The Energy Management Task Force in Northern Khorasan stated that schools and government offices should be closed in this province on Monday to manage gas consumption.

In Tehran Province, the head of the Crisis Management Office also warned that if restrictions on gas consumption are not implemented, there will be gas shortages in certain areas.

Iran National Gas Company too issued a statement calling for the efficient management of gas consumption in the provinces of Tehran, Gilan, Alborz, Southern Khorasan, Razavi Khorasan, Northern Khorasan, Mazandaran, Golestan, Ardabil, Western Azerbaijan and Eastern Azerbaijan.

The statement also warned that if the recommendations regarding gas consumption are disregarded, LNG (liquified natural gas) might be cut off in powerplants which will result in power outages in residential areas.

Although Iran has 32 trillion cubic meters of gas reserves and claims that has the second largest natural gas reserves in the world, the severe shortfall between  supply and demand continues to  intensify year after year.

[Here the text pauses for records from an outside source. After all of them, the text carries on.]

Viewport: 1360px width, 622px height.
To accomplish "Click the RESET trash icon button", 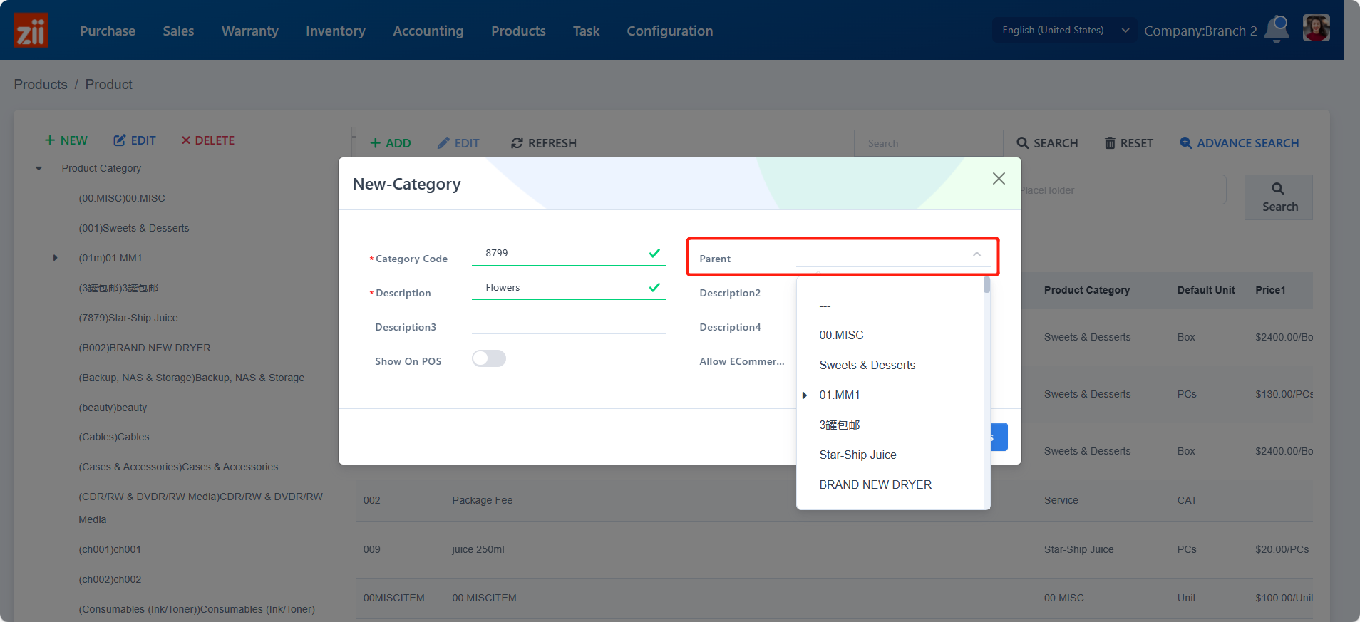I will (1128, 143).
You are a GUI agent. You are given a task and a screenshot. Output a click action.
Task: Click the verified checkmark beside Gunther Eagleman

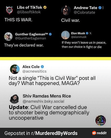(50, 34)
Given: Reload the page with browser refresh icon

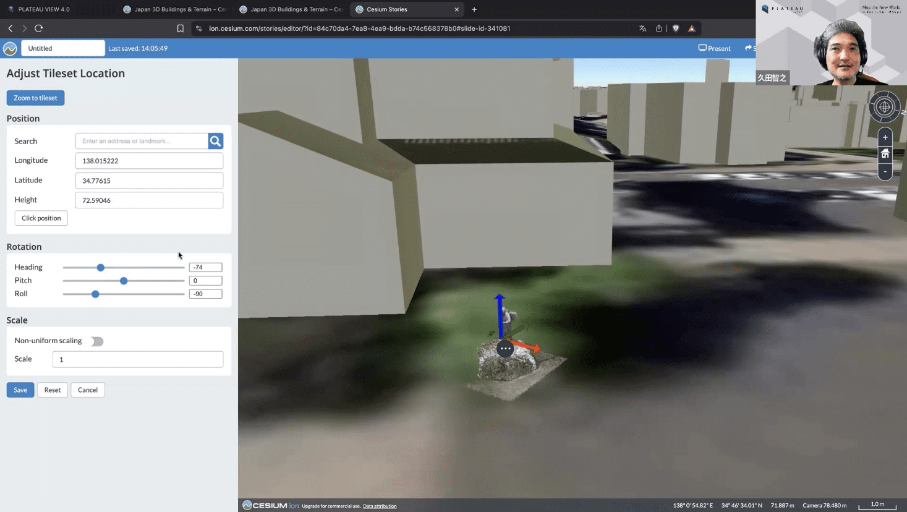Looking at the screenshot, I should (x=38, y=28).
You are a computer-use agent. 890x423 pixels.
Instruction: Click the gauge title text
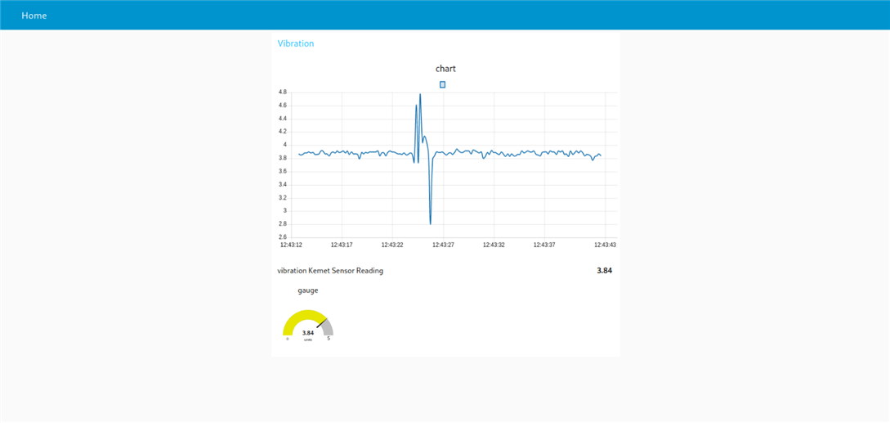click(308, 290)
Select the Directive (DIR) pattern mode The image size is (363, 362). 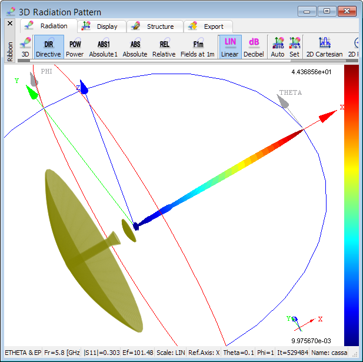48,47
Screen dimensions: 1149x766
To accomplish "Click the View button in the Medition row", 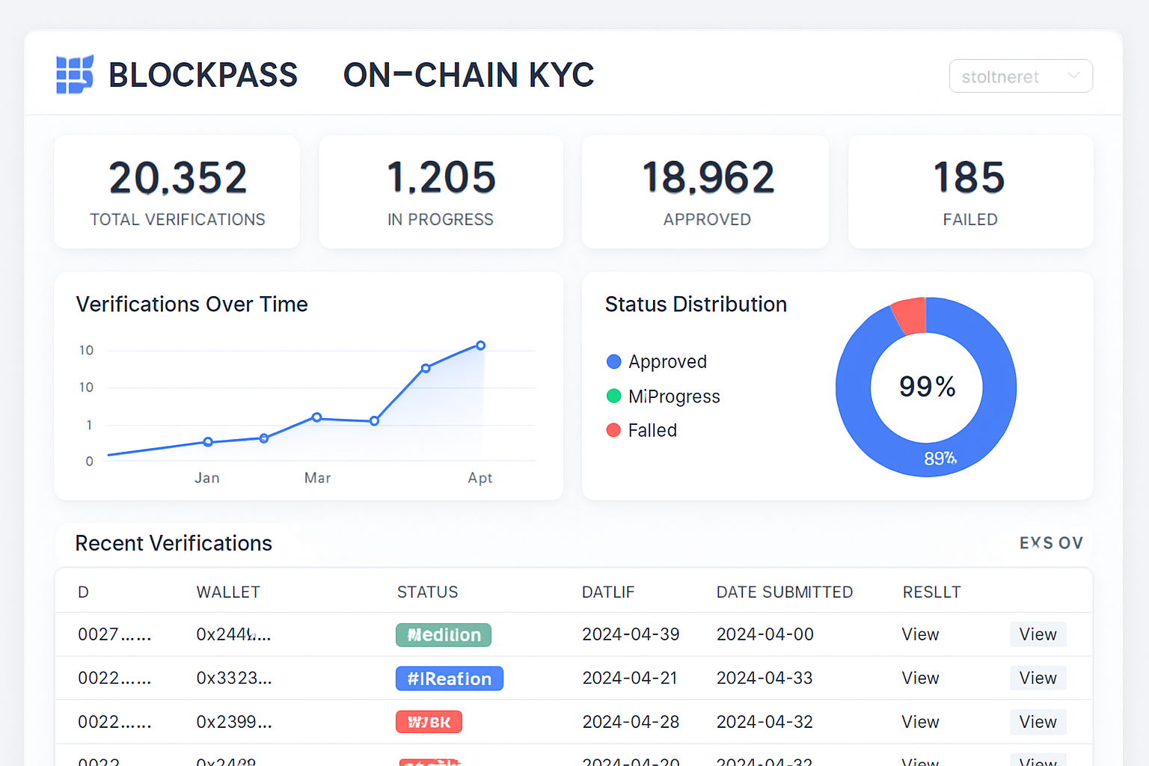I will 1038,634.
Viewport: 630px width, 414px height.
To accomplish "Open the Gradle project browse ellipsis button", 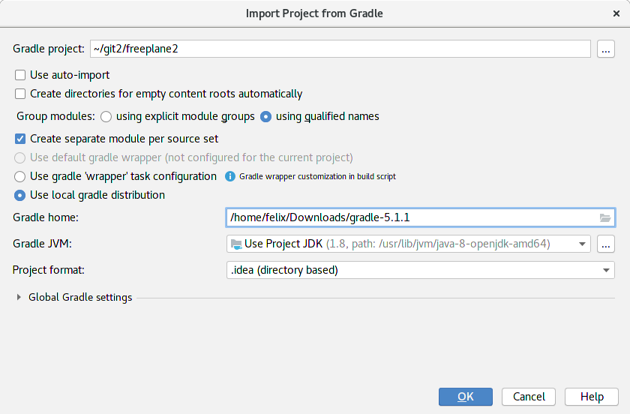I will click(606, 49).
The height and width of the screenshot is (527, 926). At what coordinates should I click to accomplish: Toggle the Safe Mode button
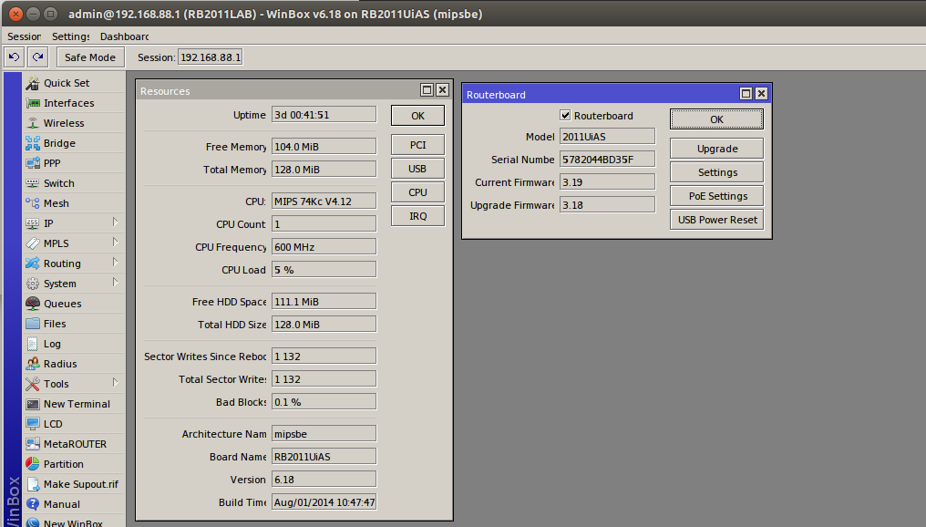[x=90, y=57]
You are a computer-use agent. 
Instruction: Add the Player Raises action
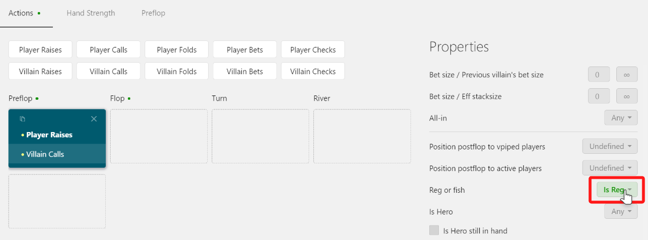(x=40, y=50)
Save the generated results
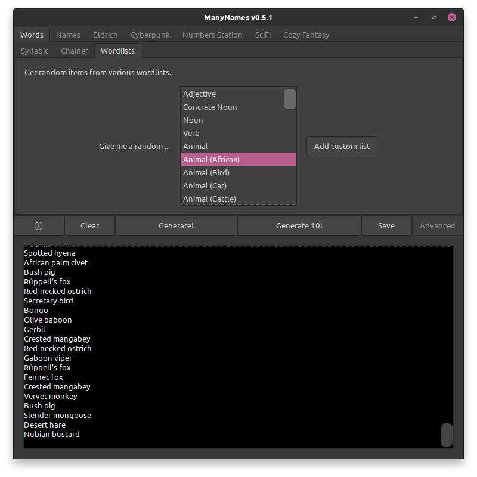Screen dimensions: 477x477 (x=386, y=226)
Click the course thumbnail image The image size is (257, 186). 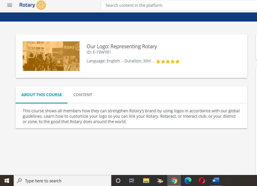[x=51, y=56]
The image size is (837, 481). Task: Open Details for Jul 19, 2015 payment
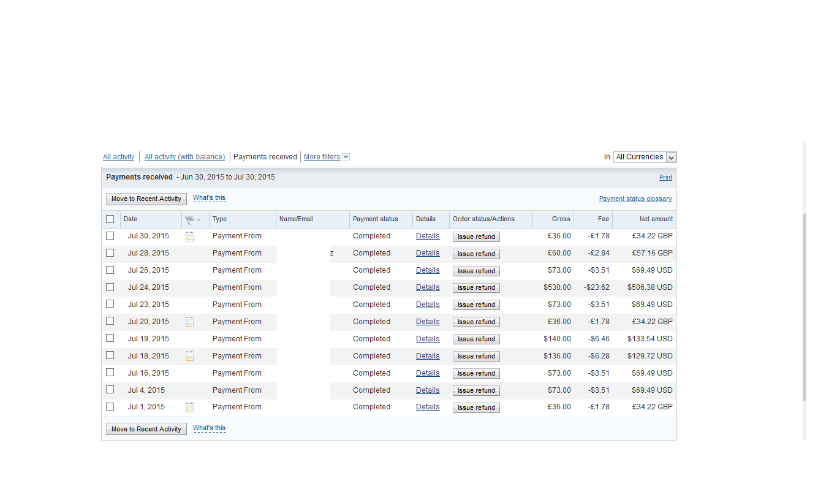428,339
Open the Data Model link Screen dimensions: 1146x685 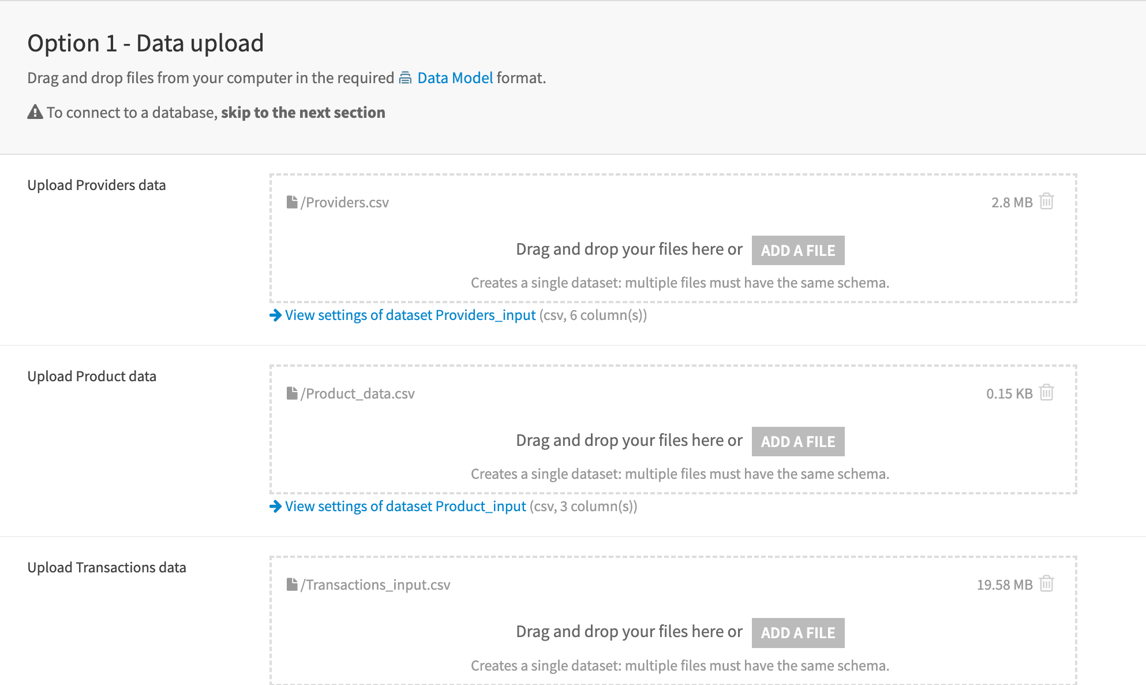tap(455, 78)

According to the Parliament’s Research Center, the level of the gas deficit surpassed 300 million cubic meters per day last year.

Because of the severe gas deficit in winter and the necessity of providing gas for homes, the Iranian government has turned to using mazut in powerplants and cutting gas supplies in industrial facilities and government offices.

Despite accurate satellite forecasts and regional maps released by international meteorological centers each year, a major part of Iran has to face shutdowns because high-ranking officials are “taken by surprise” in winter every year.

Radio Farda

VOA Persian

IAEA: Iran Has Reduced Its High Levels of  Uranium Enrichment in the  Past 3 Months

The International Atomic Energy Agency announced that Iran has decreased its stockpile of  60%-enriched uranium in the past three months.

Based on a new nine-page report provided by IAEA Secretary General Rafael Grossi on February 26, Iran’s uranium stockpile has decreased by 5% in comparison with November 2023.

The reduction could signify that the Iranian establishment has decided to defuse tensions between its proxy groups and the United States and its allies.

Grossi had previously declared that although Iran continues to produce 60%-enriched uranium, it seems that it has reduced its enrichment speed since the beginning of the recent war in the Gaza Strip.

It is notable that the IAEA simultaneously raised the alarm about Iran’s stockpile of enriched uranium reaching more than 27 times the limit agreed upon in the JCPOA back in 2015.

According to AFP, a confidential report by the UN nuclear watchdog stated that Iran’s total enriched uranium stockpile was estimated at 5,525.5 kilograms as of February 10, showing a 1,038.7 kilogram increase in comparison to the quarterly report published in November 2023.

The same report not only reveals that Iran has 121.5 kilograms of uranium enriched up to 60% purity and more than 712 kilograms of enriched uranium up to 20% purity, but also refers to the UN nuclear watchdog’s growing concerns over Iran’s increasing technical capabilities for producing nuclear weapons.